Riverside Church speech, April 4, 1967

It’s Martin Luther King, Jr., birthday. This blog honors King as a racial equality hero. Even at his life’s untimely end, King held to his vision of Americans working together, helping the less favored of all races.

Clayborne Carson is founding director of the Martin Luther King, Jr., Research and Education Institute at Stanford. He states King’s most significant contribution to the civil rights struggle was linking black aspirations to more universal democratic and Christian ideals. King inspired civil rights activists to believe in egalitarian values appealing to all Americans. Emphasizing nonviolence and interracial cooperation, he effectively overcame the South’s legalized racial segregation.

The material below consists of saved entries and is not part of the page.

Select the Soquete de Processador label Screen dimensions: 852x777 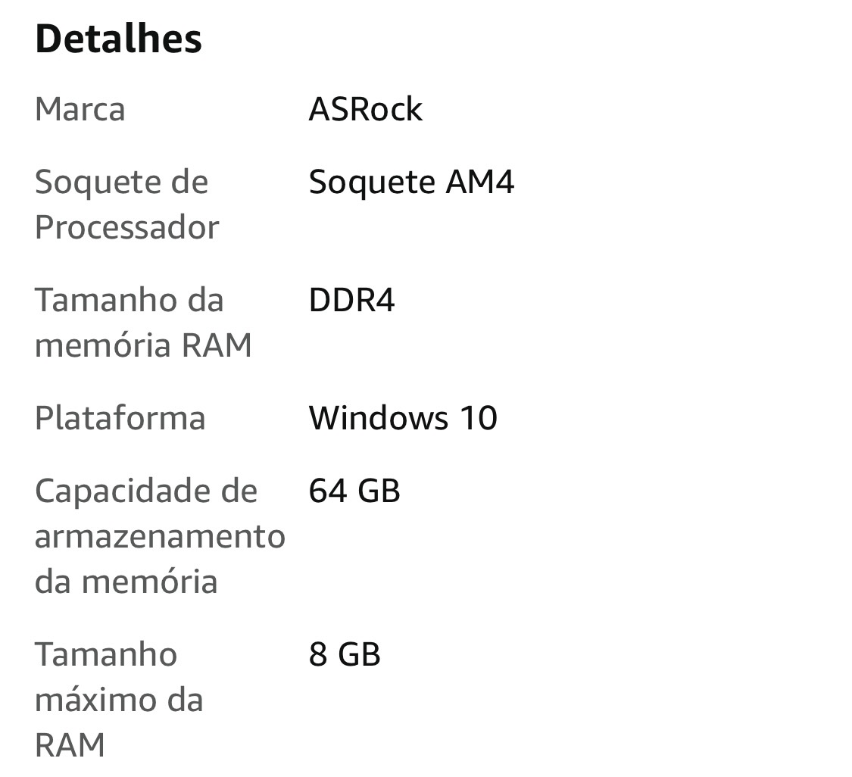(x=127, y=204)
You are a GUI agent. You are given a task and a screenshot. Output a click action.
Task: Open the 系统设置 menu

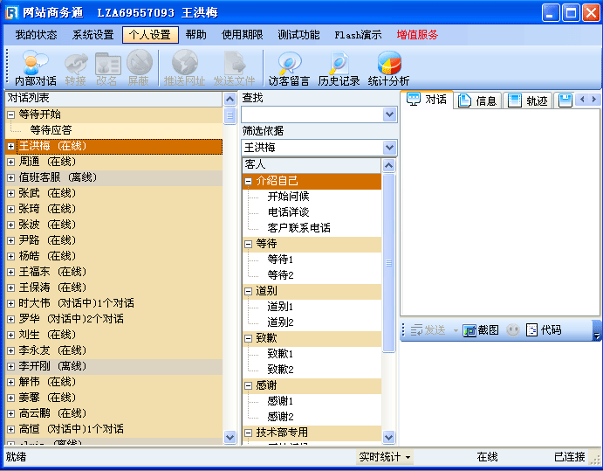point(93,35)
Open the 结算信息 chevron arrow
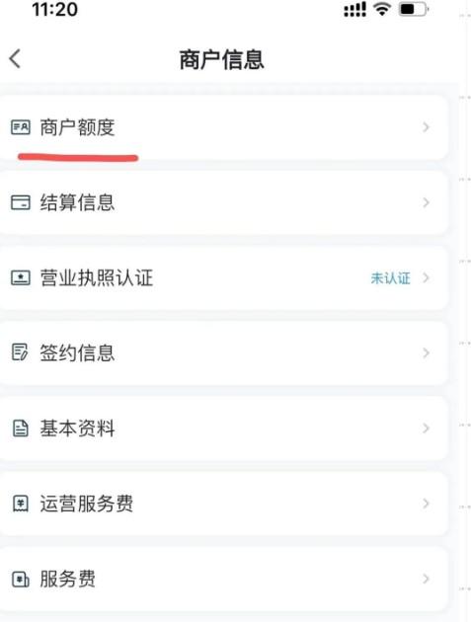 click(x=427, y=202)
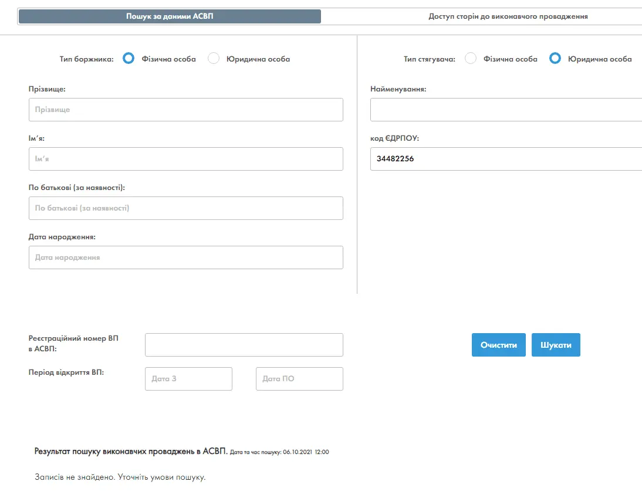Set collector type to 'Фізична особа'

click(470, 59)
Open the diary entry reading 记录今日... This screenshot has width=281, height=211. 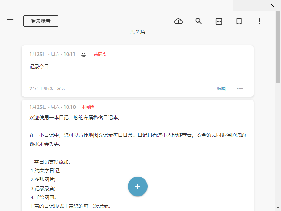click(41, 66)
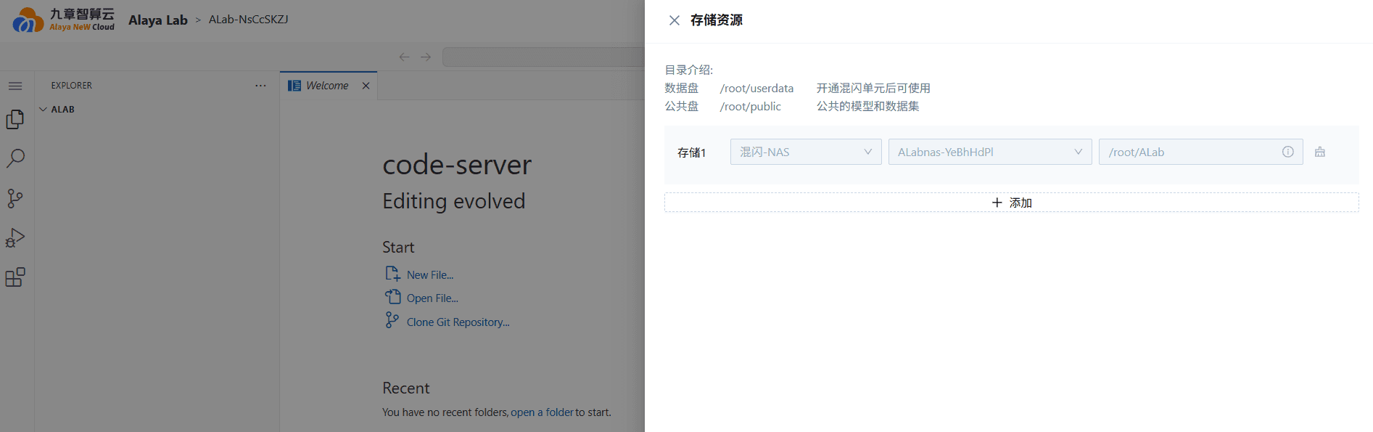Open the Search view icon
Viewport: 1373px width, 432px height.
[15, 158]
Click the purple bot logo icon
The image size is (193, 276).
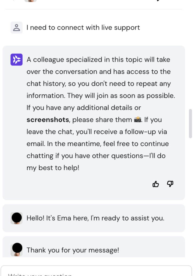tap(16, 60)
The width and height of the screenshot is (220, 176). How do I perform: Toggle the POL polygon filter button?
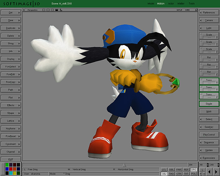click(x=194, y=174)
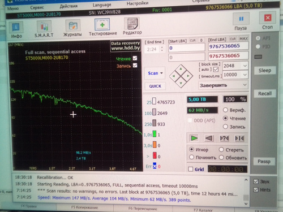Click the green play scan arrow
The width and height of the screenshot is (283, 212).
194,139
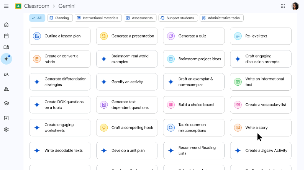Click the user profile avatar

[x=295, y=6]
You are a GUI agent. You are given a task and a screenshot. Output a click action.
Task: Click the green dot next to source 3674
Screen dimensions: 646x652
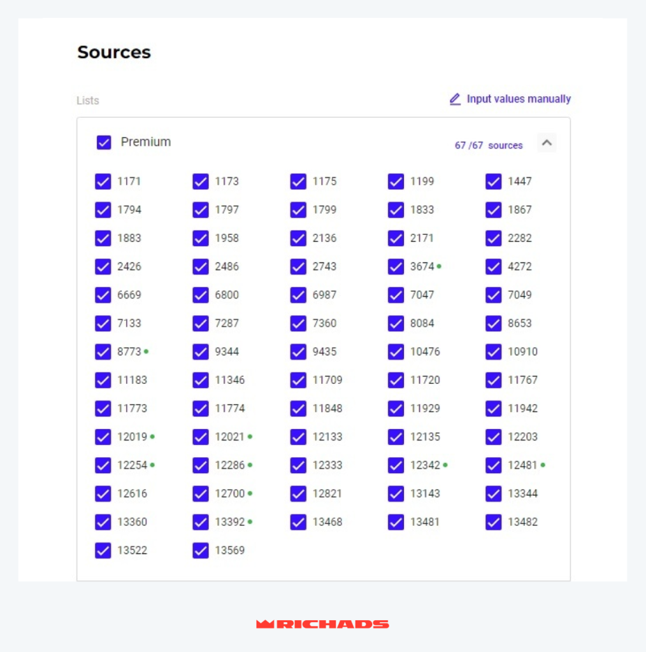439,266

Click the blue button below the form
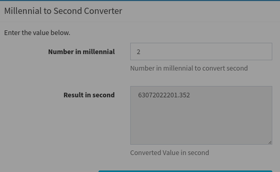click(x=185, y=171)
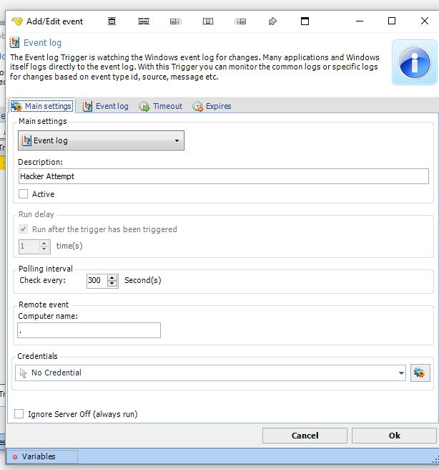The image size is (439, 470).
Task: Enable the Active checkbox
Action: (24, 194)
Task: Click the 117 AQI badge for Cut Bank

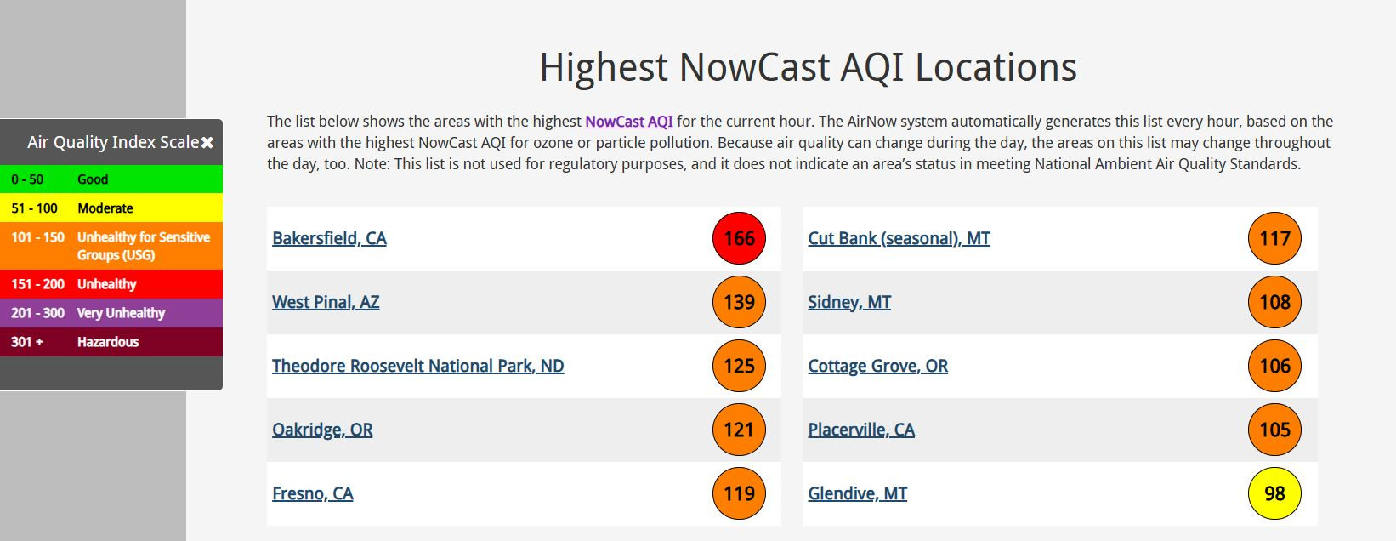Action: [x=1274, y=238]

Later, King was less successful at helping end poverty and de facto segregated housing on a national scale. Whereas King stood for approaching social change with care, wrote Carson, “the sharp-tongued, blue jean-clad young urban radicals stood for confrontation and immediate change.” They sided with the revolutionary Malcolm X, who called King’s tactics “criminal.”

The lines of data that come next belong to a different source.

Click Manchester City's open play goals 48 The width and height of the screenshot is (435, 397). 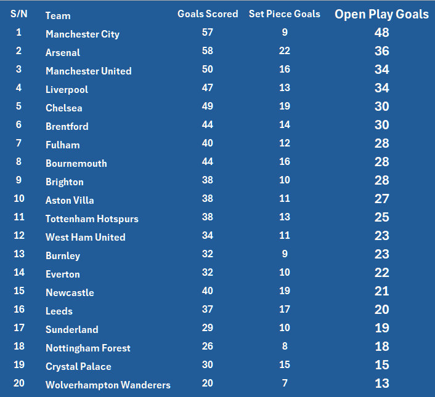[381, 33]
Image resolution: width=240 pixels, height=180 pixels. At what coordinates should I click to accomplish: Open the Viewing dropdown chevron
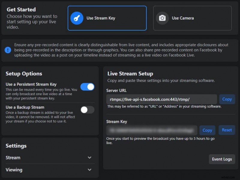[89, 170]
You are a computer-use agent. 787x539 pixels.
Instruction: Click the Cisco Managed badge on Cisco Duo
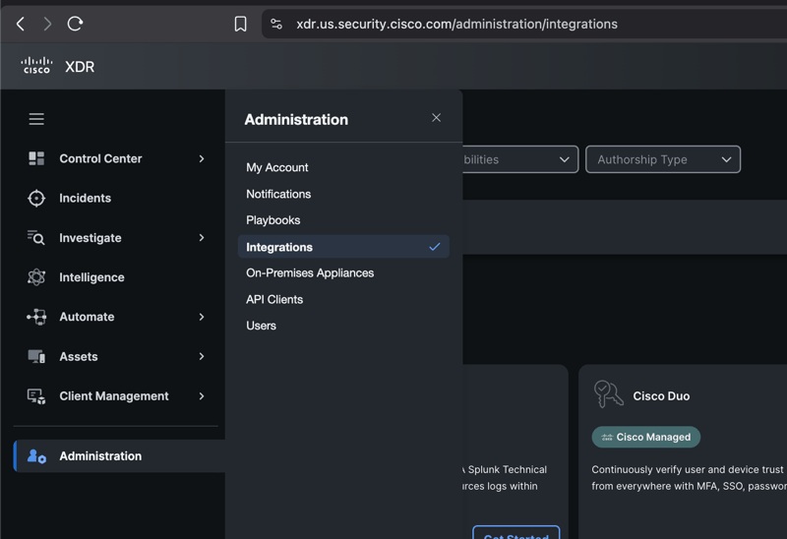[645, 437]
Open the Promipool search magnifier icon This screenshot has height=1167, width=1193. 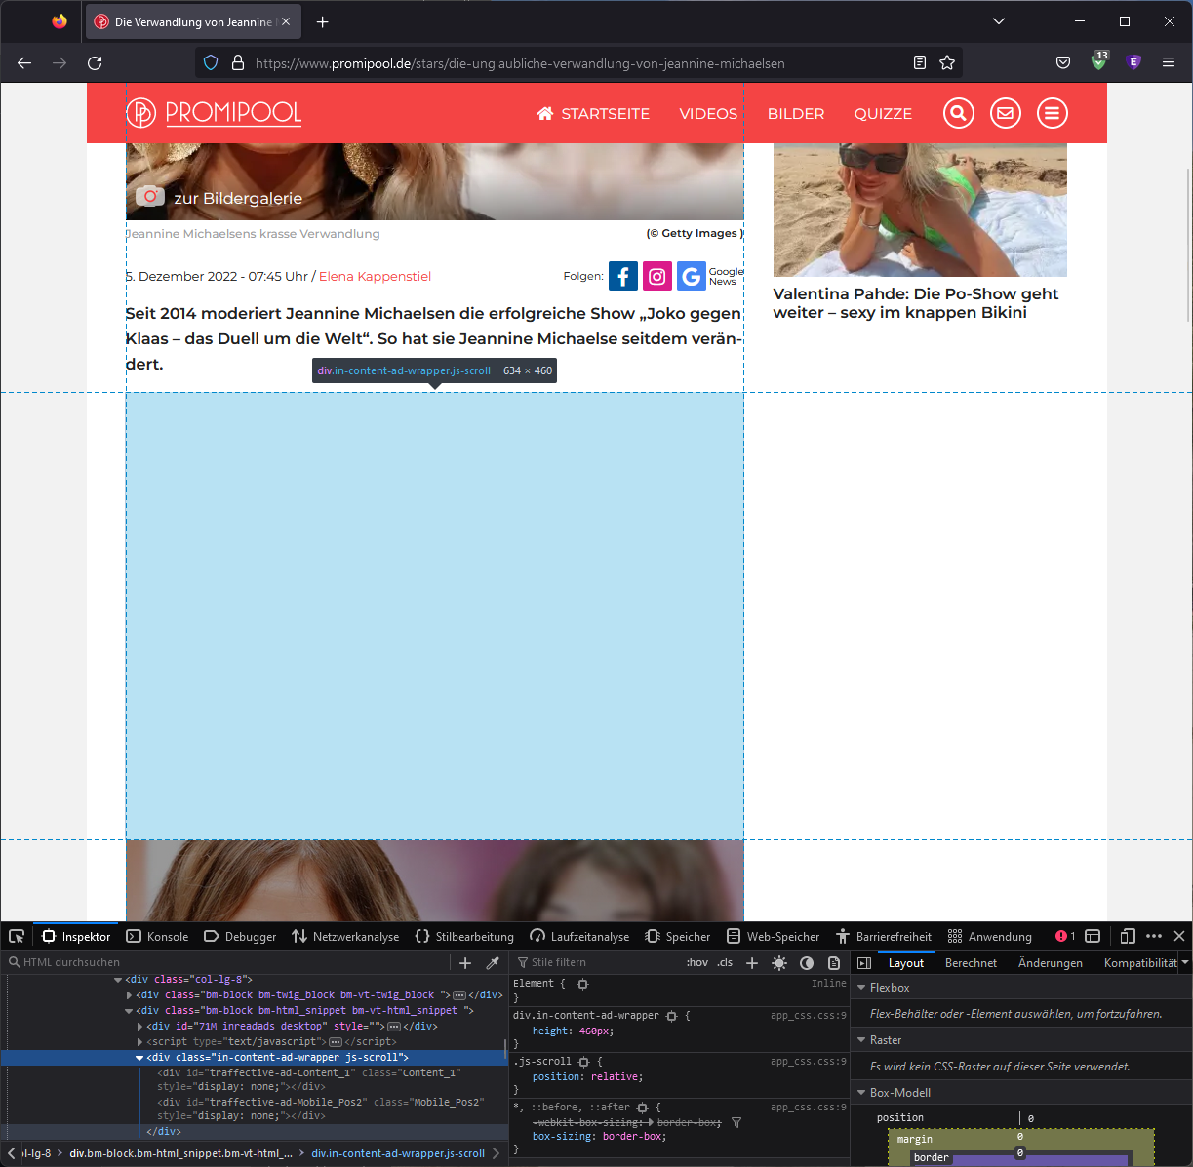958,113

In November 1967, King and the Southern Christian Leadership Conference (SCLC) decided to launch a Poor People’s Campaign to help the poor of any race. The Campaign would address economic inequalities with nonviolent direct action. It would end with a Poor People’s March on Washington, D.C.

The protestors—poor blacks, whites, Native Americans, and Hispanic Americans from both urban and rural areas—would come together on the Washington Mall and demonstrate daily in May-June 1968, while Congress was in session. The massive protest would persuade Congress and the White House to act on jobs and incomes. But in April, King was assassinated.

Affirmative action should benefit all poor, not exist to boost privileged "people of color."